My first step in approaching the challenge of planetary atmosphere in Outer Wilds was to start reading papers. Lots and lots of papers. After a week of filling my brain with Rayleigh and Mie scattering, 4-dimensional textures, and raymarching, I was completely fried. There were a lot of different approaches out there, but a lot of them managed end-runs around the difficult parts by simply finding ways to not do them. A lot of atmosphere shaders were split into separate parts that only worked on the ground or space, or that were hardcoded to specific thickness ratios, or that relied on the planet not being any more complicated than a perfect sphere sitting completely still in space.
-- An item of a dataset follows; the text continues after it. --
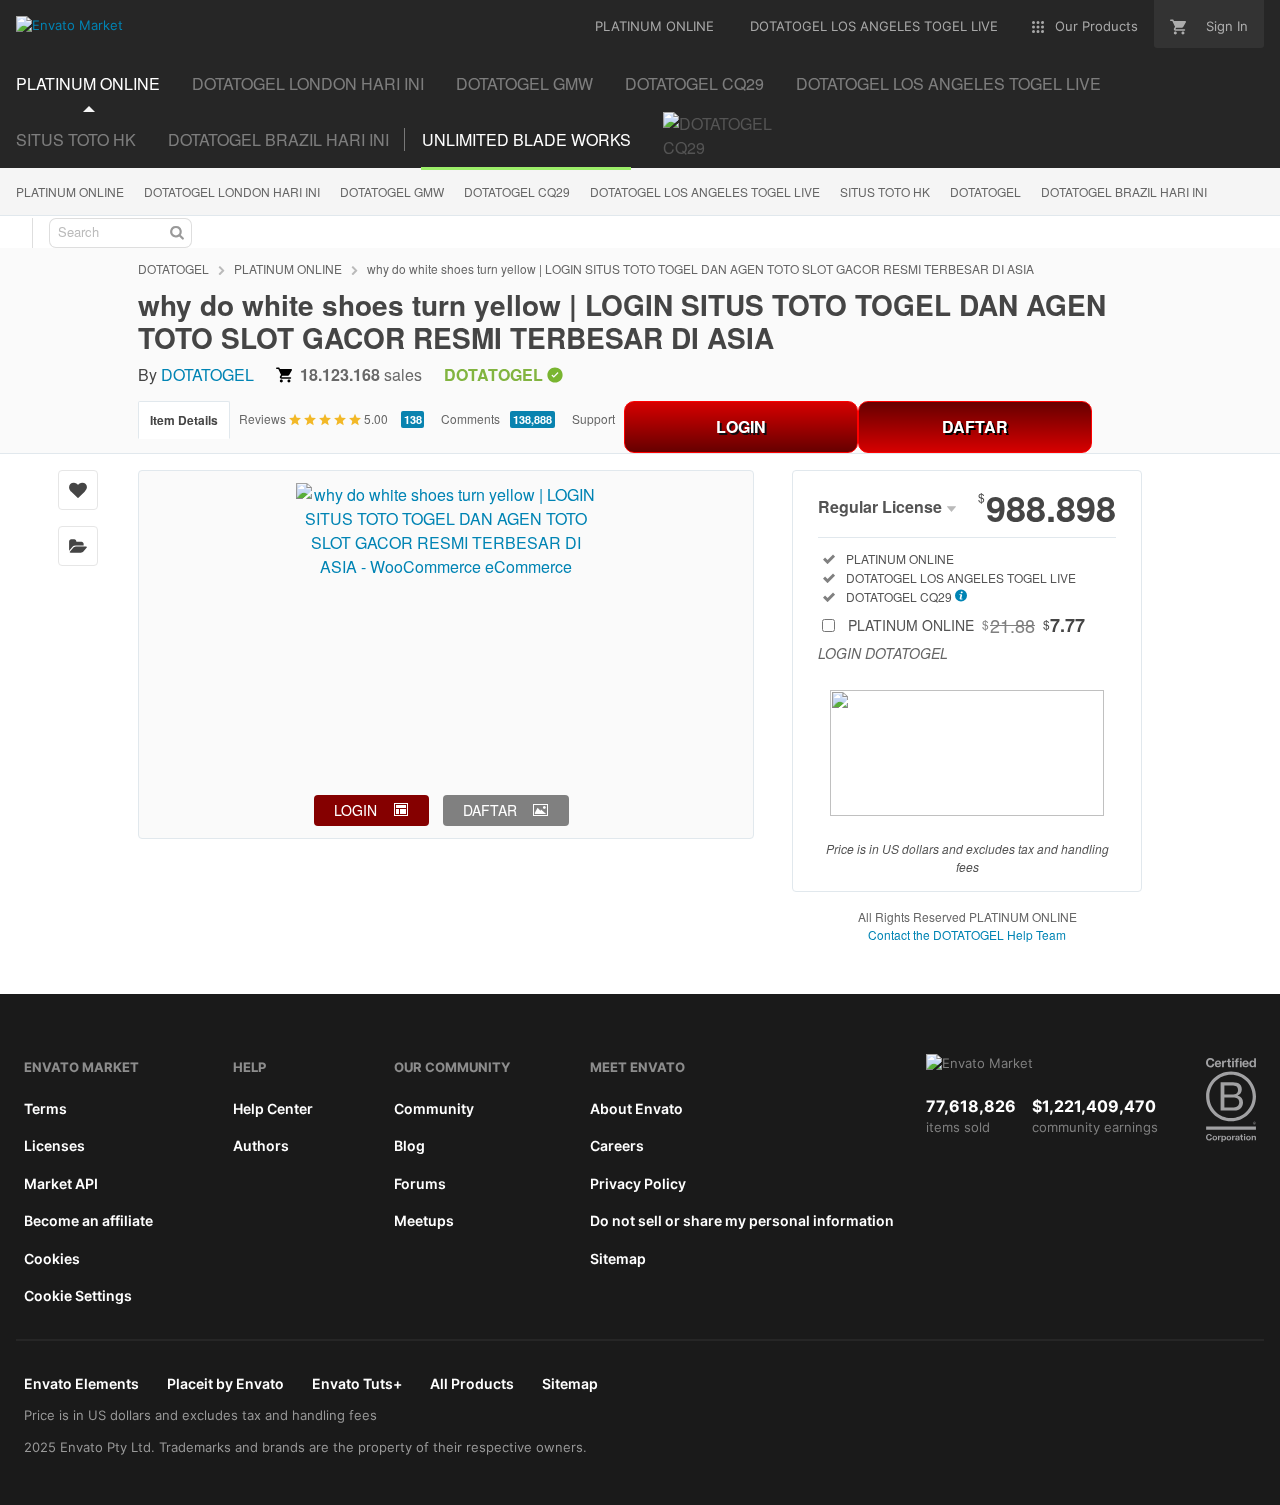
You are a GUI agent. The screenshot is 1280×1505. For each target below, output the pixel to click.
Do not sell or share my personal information (742, 1220)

For Outer Wilds, we needed a single solution that would look good from outside, on the ground, and every point inbetween (and then some). It also had to work on multiple planets zipping around in orbit. Additionally, since a big part of Outer Wilds is real-world phenomena appearing in our systems (like the Coriolis effect), I wanted it to realistically simulate light scattering to at least some degree.
Sean O'Neil's work (found in GPU Gems 2) was particularly helpful in finding our own solution. Although our approach is similar (we sum up samples of the atmosphere along a ray from the camera to the far position), I replaced a vast majority of his equations with my own, and added even more to combine his multiple-shader approach into a single one. Ultimately, we found a happy balance between artistic control and simulation, and we're still regularly ooh-ing and aah-ing at the results!
Thanks, Logan! We've done most our testing in Timber Hearth, and the team cannot wait to implement it across the Solar System!